■ Source extract:
· · ·
The launch of bitcoin in 2009 sought to change the way we view and use money. Satoshi outlined the vision of a decentralized, censorship-resistance internet-based money. Bitcoin has acted as a currency and medium of exchange, enabling borderless mechanisms to store and exchange value. The idea is to reduce centralized control and the single point of failure, which can be prone to manipulation and locks out many, especially those in countries with failing monetary regimes and a lack of ways to transfer value cheaply across national borders. This aspect of decentralized networks has caught on and is now being extended beyond money to other areas.

Ethereum later came in 2015, introducing the idea of a platform to build and launch decentralized applications. Hundreds of use cases have evolved from here: fundraising (ICOs), prediction markets, data storage, etc.

Social media is one of the use cases. As outlined above, some of the major challenges of existing social networks can be solved by decentralized networks if they work as envisioned.

  1. Reduce powerful corporations controlling huge chunks of data;
  2. Deal with problems of bots and fake accounts;
  3. Incentivize good behavior through tokens—this could reduce spamming/trolling;
  4. Enable contributors to earn based on the content they share;
  5. A payment system.
· · ·
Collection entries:
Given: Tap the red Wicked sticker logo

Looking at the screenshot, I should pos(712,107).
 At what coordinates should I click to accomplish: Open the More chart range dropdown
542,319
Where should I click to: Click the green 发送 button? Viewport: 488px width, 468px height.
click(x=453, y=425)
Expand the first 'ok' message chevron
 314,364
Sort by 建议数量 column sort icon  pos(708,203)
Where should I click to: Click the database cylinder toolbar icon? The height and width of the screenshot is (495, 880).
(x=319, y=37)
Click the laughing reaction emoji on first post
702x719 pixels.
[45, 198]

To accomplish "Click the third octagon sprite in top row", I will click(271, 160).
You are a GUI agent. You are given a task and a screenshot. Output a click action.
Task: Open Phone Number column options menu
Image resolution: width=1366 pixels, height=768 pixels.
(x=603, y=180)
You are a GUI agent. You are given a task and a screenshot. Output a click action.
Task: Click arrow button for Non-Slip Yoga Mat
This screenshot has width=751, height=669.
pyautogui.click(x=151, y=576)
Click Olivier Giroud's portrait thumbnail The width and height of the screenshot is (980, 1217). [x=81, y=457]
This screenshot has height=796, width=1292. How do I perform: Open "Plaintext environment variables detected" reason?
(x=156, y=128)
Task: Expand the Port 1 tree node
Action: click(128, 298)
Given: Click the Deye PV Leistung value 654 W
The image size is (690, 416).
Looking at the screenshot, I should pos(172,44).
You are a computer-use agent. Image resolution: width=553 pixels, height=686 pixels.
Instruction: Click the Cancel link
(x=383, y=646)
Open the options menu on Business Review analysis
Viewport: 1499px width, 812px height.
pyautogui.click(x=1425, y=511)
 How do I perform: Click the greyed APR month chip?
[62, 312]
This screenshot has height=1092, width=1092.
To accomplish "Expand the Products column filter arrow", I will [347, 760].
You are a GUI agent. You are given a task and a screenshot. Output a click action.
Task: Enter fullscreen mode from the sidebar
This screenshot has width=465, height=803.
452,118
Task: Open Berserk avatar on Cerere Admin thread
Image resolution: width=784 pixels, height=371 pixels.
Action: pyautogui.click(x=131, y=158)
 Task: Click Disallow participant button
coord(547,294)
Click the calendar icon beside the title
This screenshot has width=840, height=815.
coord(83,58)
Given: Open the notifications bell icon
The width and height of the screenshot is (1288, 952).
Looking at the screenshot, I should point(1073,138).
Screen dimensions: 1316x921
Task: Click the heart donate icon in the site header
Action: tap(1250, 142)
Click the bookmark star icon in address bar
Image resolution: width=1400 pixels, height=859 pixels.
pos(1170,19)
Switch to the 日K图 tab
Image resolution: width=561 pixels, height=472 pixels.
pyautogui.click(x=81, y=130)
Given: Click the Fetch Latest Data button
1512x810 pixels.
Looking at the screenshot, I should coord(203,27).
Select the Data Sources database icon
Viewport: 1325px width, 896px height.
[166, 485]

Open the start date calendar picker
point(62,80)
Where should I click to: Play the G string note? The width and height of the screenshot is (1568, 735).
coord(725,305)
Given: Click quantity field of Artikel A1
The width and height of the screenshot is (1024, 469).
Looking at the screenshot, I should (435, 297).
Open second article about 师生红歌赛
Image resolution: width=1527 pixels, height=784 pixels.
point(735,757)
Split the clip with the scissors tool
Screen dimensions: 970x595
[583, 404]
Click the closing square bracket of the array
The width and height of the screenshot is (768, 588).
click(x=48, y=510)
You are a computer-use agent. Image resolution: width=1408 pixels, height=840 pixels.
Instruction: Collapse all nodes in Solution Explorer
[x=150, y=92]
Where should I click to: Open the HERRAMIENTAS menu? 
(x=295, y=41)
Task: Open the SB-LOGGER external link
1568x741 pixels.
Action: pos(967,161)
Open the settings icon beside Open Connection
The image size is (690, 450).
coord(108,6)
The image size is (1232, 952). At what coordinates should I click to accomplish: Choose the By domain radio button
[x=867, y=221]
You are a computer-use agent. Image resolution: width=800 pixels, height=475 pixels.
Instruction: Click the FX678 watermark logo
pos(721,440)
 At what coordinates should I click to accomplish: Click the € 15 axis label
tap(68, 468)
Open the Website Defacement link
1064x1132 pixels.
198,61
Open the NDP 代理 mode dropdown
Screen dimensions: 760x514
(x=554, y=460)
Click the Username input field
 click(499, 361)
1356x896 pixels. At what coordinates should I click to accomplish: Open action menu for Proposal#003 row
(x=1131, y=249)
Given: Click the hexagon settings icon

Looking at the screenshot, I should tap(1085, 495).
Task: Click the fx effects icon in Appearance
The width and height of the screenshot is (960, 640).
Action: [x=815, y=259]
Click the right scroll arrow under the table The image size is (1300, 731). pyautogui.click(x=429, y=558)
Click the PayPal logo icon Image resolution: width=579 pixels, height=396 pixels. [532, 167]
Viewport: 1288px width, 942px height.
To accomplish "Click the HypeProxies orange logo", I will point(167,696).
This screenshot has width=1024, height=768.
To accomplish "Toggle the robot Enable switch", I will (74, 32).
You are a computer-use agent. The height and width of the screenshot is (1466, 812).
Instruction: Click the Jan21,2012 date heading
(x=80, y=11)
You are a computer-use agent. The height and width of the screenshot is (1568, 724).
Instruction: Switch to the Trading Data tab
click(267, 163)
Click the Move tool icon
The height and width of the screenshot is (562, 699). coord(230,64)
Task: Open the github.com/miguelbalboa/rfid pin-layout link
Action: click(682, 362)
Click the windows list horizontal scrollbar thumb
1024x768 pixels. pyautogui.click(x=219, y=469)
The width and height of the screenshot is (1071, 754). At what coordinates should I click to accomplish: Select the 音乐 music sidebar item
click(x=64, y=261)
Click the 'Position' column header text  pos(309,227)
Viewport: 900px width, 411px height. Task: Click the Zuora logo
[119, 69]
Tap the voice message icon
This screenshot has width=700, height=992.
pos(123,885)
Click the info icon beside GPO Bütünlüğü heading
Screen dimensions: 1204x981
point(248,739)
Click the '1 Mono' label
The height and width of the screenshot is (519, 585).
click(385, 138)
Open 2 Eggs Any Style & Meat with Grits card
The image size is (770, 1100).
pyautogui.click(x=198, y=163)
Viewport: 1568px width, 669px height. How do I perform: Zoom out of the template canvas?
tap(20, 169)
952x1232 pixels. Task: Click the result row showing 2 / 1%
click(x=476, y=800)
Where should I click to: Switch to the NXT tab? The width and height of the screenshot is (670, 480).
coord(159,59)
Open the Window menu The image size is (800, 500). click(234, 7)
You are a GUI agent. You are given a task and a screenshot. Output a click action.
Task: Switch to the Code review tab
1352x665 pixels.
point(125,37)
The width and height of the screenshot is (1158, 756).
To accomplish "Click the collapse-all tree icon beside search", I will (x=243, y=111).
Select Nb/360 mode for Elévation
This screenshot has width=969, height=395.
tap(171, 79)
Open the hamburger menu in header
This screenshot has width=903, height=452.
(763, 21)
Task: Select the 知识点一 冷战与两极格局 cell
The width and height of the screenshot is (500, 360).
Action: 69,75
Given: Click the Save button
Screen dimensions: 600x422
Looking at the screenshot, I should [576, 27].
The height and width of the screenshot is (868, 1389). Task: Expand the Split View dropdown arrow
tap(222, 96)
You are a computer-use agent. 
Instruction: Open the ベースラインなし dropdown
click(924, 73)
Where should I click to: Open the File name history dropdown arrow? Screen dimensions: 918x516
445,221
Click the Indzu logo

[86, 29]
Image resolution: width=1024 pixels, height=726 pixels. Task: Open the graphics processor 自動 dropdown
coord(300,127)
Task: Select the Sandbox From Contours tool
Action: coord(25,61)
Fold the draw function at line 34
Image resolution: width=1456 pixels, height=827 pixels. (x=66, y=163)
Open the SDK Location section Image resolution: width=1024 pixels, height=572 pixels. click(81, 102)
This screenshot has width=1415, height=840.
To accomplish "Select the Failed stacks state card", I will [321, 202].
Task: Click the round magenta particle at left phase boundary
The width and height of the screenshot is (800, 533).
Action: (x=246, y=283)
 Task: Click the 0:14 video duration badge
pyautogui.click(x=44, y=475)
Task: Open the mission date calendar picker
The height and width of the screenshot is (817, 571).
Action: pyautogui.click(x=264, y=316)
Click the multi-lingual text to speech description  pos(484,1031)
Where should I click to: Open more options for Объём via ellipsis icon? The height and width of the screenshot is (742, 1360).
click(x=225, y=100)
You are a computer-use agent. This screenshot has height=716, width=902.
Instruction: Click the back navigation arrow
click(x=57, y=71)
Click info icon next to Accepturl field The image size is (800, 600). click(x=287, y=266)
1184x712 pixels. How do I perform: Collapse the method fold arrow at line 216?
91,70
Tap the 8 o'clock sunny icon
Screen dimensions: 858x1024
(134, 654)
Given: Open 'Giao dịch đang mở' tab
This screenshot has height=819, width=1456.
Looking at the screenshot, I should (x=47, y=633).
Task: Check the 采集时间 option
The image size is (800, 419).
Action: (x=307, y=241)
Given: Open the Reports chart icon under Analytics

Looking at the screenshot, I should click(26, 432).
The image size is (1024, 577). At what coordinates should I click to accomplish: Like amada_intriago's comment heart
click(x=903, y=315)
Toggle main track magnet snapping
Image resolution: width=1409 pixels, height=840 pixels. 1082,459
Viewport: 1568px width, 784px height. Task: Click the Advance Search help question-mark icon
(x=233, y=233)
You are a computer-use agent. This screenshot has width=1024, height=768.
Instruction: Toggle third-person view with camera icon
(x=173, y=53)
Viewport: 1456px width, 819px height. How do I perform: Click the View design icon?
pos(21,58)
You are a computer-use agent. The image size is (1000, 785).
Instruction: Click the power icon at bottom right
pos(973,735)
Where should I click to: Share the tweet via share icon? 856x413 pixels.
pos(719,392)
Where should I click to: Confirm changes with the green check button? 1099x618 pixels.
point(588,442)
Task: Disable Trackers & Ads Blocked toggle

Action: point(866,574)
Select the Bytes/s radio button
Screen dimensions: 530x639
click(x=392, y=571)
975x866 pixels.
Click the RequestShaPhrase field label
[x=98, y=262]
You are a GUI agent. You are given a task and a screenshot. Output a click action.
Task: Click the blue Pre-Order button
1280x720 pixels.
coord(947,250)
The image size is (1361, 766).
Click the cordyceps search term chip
· · ·
■ Exercise set:
**a)** Reproduce the entries from the line containing "Click the Move tool icon" through the line containing "coord(159,59)", keeping every line unchanged and including both of those lines.
**b)** Write a continuation of the passage on decentralized networks, picking up after its final line.
The passage on decentralized networks and the entries are unrelated to each other.

■ Results for each task:
**a)**
Click the Move tool icon
The height and width of the screenshot is (562, 699). coord(230,64)
Task: Open the github.com/miguelbalboa/rfid pin-layout link
Action: click(682, 362)
Click the windows list horizontal scrollbar thumb
1024x768 pixels. pyautogui.click(x=219, y=469)
The width and height of the screenshot is (1071, 754). At what coordinates should I click to accomplish: Select the 音乐 music sidebar item
click(x=64, y=261)
Click the 'Position' column header text  pos(309,227)
Viewport: 900px width, 411px height. Task: Click the Zuora logo
[119, 69]
Tap the voice message icon
This screenshot has width=700, height=992.
pos(123,885)
Click the info icon beside GPO Bütünlüğü heading
Screen dimensions: 1204x981
point(248,739)
Click the '1 Mono' label
The height and width of the screenshot is (519, 585).
click(385, 138)
Open 2 Eggs Any Style & Meat with Grits card
The image size is (770, 1100).
pyautogui.click(x=198, y=163)
Viewport: 1568px width, 669px height. How do I perform: Zoom out of the template canvas?
tap(20, 169)
952x1232 pixels. Task: Click the result row showing 2 / 1%
click(x=476, y=800)
Where should I click to: Switch to the NXT tab? The width and height of the screenshot is (670, 480).
coord(159,59)

**b)**
Let’s look at some of the existing projects trying to solve the problems currently plaguing social media.

Steemit

Steemit was an early blockchain startup that showcased how the technology could be used to benefit content creators. As a decentralized alternative to platforms like Reddit, users are able to create accounts and start posting content. When it becomes popular, they earn Steem tokens.

This way, spam content is eliminated. Users can exchange tokens with other cryptocurrencies or fiat on exchanges. Started in 2016, it has now amassed 1 million users. However, it has not yet achieved scale to rival any of the existing social media platforms.

Voice

Block.one, the company behind the EOS cryptocurrency, announced on the first anniversary of EOS mainnet on June 1, 2019, that it was launching a social media platform called Voice.

The information available from the launch says that the platform will seek to eliminate bots through a special authentication process when onboarding users. If successful, that would eliminate one of the main challenges of managing fake accounts and bots on traditional social media.

The Voice token will be at the center of the network whereby users receive Voice tokens based on the content they share and by collecting likes. The token cannot be obtained in any other way, such as mining, but only through the platform, and it can be spent promoting users’ own posts.

Facebook’s Libra

Even the existing social media platforms such as Facebook are realizing that this is not a passing façade.

Facebook first came out in support of blockchain in 2018 when its CEO said that they were looking into blockchain as possible solutions for their privacy woes. Later in December 2018, it has heavily been reported by various new platforms such as Bloomberg that, finally, Facebook is launching its own cryptocurrency, Libra. The announcement came on June 18, 2019. and Libra is expected in 2020.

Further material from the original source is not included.